Should Newsom follow in Haight’s footsteps, his commencement address should begin with an apology—not for his own actions, but for what his predecessor said back during the Reconstruction era.

Then governor Haight, who signed the 1868 Organic Act creating the flagship of the University of California system, would be about as welcome on today’s Berkeley campus as Donald Trump at a Joan Baez concert. Consider this passage from his 1867 inaugural address:

If the negro requires the ballot to protect himself, as others assert, then the Asiatic needs it to protect himself. There is, however, no truth in either statement.
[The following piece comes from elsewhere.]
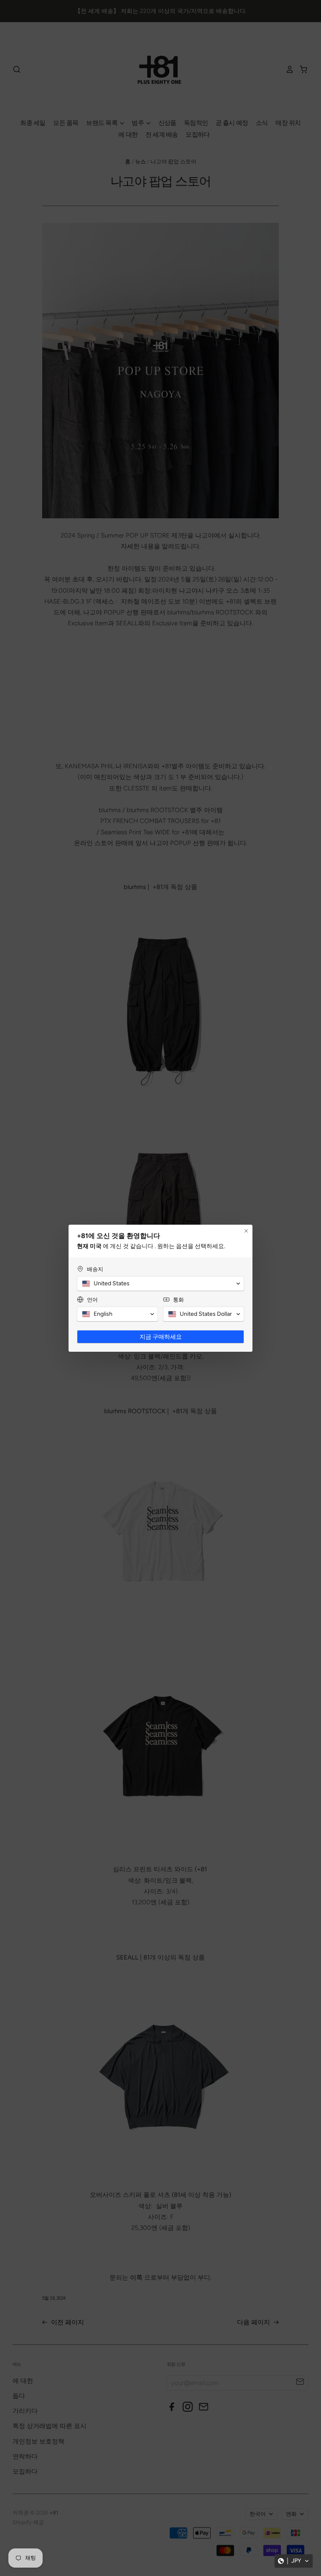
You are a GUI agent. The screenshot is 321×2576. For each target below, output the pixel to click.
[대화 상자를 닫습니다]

No principle of justice is involved any more than in the case of females or minors, or foreigners not naturalized. Nor does the negro need the ballot to protect himself any more than either of the other classes referred to; on the contrary, it is for the good of both of those races that the elective franchise should be confined to the whites. The aid of Africans and Asiatics would be an evil, and not a benefit.

Haight would go on to oppose the 14th and 15th Amendments to the Constitution. When Congress adapted the latter, which granted voting rights to all males over the age of 21, Haight called upon the state legislature to oppose its ratification. In his words, “If this amendment is adopted, the most degraded Digger Indian within our borders becomes at once an elector, and so far, a ruler. His vote would count for as much as that of the most intelligent white man in the State.”

Fast-forward to 2023 and a UC-Berkeley enrollment in which Asian and “Chicanx/Latinx” students combined outnumber White undergraduate and graduate students by a two-to-one margin. Haight, we can assume, would hate such progress.

And Governor Newsom? Hopefully, whatever he might have to say given a chance to address a Berkeley graduation crowd would better endure the march of time.